岐阜県警大垣署の公安警察によって監視・情報収集された当事者4人が、原告となり岐阜県を相手取って起こした「大垣警察市民監視違憲訴訟」。岐阜地裁での判決は2022年2月21日に言い渡された。(吉田敏浩/写真はすべて筆者撮影)

◆監視・情報収集はプライバシーと表現の自由を侵害

地裁判決は、警察が収集した個人情報の企業への提供は、プライバシー侵害で違法だとして、原告1人あたり55万円の賠償を命じた。原告と支援者が結成した市民団体「『もの言う』自由を守る会」が発行した『大垣警察市民監視違憲訴訟・資料集』(2022年)によると、同判決は次のように判示した。

「何人も、個人に関する情報を第三者にみだりに提供されない自由を有する」ので、「このような利益又は権利は、人格権〔憲法第13条〕の一つであるプライバシー」として「法的保護に値する」ものだ。そして、「思想信条に関連する情報は、個人に思想良心の自由が保障されていること(憲法第19条)を考慮すれば,プライバシーに関する情報の中でも要保護性が高いもの」であり、市民運動への関わりなどの情報は(本人が外部発信している情報であっても)プライバシーに関する情報の中でも要保護性が高い。

——————————

--- 課題のねらい ---
大垣警察の訴訟の記事に名前が出てくる警察署、自治体、裁判所、市民団体を、記事のとおりの呼び名ですべて挙げてください。 このあとの素材は、大垣警察の訴訟の記事とは関係ありません。

--- 用意された素材 ---

——————————

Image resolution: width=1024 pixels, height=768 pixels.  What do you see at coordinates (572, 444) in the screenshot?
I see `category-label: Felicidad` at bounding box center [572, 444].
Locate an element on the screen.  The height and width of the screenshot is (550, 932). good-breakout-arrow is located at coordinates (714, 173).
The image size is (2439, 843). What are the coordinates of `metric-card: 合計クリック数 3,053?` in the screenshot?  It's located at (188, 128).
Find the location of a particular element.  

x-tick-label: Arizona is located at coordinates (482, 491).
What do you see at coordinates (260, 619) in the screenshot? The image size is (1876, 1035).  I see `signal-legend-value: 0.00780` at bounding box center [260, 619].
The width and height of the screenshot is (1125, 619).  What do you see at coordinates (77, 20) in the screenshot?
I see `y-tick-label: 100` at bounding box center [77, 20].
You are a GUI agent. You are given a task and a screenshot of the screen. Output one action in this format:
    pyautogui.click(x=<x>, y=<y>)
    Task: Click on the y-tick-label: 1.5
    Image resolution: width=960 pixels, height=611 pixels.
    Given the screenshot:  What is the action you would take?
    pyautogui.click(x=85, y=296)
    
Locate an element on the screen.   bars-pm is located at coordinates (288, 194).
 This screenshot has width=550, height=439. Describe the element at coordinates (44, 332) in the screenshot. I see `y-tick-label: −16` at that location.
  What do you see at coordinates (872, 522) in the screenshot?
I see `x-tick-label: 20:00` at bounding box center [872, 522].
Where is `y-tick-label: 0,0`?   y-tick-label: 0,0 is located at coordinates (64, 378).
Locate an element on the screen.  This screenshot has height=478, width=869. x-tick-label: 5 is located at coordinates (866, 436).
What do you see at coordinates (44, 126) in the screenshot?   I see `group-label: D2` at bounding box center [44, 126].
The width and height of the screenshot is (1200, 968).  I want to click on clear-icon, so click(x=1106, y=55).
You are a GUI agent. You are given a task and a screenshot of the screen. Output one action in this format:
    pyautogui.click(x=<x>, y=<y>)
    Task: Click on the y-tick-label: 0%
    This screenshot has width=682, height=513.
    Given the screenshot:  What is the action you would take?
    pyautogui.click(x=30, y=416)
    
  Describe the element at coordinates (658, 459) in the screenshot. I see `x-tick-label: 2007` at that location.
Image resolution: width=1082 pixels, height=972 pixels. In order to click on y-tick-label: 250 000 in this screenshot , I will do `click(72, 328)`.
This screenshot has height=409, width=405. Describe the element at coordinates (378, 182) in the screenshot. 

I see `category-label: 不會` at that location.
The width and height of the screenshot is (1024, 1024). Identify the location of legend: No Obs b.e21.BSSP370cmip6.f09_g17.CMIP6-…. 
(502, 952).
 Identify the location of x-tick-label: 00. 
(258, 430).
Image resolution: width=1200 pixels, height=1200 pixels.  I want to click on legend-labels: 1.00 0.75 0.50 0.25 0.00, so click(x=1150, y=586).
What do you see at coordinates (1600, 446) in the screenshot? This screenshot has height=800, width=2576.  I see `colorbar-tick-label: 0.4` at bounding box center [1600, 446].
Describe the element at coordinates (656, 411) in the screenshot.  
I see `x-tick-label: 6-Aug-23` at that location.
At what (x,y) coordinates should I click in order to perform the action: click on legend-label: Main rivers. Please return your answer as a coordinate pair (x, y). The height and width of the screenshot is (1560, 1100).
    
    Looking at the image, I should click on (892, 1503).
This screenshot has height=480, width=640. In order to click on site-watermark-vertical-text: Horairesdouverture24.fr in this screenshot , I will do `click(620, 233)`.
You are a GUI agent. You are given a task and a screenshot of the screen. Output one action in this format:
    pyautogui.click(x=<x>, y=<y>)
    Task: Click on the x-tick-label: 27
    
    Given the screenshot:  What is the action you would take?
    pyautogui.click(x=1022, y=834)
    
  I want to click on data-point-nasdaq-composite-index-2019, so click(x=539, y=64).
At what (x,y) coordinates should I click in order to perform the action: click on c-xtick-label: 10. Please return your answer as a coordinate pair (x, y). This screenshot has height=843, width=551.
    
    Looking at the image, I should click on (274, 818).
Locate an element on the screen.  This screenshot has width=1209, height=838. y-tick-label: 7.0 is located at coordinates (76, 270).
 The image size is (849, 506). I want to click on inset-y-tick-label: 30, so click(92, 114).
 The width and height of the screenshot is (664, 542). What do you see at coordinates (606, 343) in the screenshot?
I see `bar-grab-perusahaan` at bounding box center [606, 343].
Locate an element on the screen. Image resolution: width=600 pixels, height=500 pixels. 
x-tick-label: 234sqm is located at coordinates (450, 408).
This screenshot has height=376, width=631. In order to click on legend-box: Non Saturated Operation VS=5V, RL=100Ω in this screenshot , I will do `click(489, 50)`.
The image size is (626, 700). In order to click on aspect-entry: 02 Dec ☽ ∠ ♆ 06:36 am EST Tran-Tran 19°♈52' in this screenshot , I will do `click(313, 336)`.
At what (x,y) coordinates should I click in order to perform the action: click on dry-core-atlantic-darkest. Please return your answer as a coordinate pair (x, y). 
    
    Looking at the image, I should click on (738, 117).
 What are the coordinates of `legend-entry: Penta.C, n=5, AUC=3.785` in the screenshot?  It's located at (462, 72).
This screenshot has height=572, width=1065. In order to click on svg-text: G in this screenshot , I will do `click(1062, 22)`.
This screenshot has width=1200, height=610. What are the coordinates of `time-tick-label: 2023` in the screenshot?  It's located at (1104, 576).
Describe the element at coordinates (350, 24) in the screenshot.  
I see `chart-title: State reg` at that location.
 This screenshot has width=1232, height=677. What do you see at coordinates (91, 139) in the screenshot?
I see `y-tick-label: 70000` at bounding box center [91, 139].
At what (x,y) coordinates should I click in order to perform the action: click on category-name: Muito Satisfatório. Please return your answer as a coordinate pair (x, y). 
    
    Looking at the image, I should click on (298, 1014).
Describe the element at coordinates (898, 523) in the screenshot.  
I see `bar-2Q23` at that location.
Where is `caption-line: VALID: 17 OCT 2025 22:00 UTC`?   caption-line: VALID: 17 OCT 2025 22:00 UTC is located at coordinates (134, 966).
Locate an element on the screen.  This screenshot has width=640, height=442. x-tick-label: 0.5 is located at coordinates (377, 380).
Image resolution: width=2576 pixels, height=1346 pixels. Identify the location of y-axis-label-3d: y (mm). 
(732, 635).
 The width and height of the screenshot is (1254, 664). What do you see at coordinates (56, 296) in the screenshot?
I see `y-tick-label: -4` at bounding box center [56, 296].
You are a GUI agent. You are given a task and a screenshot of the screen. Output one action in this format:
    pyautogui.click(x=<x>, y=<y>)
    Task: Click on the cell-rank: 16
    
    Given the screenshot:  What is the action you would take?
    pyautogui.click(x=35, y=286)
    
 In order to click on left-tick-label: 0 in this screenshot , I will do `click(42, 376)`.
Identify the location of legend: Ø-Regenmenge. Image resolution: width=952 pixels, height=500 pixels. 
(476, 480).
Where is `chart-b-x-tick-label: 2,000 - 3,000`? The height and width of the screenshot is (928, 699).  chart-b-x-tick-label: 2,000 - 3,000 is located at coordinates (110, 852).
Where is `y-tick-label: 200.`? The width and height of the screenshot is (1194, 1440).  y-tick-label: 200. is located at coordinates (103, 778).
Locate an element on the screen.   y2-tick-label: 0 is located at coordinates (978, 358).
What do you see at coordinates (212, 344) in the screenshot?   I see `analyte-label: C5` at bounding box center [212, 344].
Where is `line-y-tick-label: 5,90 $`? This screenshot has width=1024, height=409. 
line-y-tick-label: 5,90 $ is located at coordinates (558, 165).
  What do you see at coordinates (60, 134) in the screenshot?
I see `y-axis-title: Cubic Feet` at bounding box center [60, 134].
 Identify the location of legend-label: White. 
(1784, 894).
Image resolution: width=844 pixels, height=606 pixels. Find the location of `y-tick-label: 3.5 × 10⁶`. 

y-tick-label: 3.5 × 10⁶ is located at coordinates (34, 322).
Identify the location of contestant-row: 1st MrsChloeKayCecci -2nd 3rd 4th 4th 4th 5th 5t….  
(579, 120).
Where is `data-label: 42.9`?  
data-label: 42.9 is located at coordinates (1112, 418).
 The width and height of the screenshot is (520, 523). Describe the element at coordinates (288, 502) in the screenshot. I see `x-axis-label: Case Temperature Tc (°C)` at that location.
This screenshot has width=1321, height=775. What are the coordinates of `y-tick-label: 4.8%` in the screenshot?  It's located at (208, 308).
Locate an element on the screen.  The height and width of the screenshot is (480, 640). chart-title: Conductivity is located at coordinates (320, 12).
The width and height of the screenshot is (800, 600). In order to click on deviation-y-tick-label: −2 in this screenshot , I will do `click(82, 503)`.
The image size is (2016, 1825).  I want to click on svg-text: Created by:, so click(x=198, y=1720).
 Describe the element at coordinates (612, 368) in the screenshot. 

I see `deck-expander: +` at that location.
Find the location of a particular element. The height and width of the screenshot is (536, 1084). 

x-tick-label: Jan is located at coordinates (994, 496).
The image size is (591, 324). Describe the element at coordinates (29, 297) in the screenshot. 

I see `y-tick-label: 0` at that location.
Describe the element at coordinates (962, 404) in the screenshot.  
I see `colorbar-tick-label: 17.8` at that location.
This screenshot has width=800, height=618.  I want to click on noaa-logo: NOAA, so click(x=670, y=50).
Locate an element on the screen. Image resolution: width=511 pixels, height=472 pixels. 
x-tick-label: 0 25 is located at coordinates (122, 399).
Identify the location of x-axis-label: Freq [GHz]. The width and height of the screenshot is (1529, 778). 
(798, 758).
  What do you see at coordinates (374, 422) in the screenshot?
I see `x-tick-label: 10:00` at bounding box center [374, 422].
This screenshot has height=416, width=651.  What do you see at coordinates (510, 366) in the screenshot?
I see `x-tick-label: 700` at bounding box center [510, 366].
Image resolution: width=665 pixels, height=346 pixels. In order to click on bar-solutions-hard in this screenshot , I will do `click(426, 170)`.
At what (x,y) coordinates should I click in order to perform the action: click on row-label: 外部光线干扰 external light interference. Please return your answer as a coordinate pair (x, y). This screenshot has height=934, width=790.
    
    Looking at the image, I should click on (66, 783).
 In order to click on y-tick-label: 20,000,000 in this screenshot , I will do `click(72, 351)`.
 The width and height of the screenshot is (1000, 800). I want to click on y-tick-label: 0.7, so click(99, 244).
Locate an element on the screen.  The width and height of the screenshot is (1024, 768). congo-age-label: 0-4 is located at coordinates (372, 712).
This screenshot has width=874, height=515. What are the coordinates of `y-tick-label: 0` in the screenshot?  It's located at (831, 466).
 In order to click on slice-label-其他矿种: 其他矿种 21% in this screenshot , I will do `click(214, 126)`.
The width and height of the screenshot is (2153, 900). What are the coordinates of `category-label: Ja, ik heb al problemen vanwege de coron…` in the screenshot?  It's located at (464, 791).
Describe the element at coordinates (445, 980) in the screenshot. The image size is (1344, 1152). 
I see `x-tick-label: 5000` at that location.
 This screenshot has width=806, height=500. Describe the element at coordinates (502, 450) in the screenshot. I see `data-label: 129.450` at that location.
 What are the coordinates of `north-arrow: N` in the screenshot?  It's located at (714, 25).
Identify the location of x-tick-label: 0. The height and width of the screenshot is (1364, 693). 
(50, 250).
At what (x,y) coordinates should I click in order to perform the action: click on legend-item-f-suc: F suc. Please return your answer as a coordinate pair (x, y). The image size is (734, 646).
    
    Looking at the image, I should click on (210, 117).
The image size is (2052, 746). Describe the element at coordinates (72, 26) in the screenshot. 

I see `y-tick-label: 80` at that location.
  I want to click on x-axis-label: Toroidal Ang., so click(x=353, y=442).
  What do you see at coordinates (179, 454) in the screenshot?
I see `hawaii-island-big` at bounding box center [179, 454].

——————————

--- 記述の答え ---
岐阜県警大垣署
岐阜県
岐阜地裁
「もの言う」自由を守る会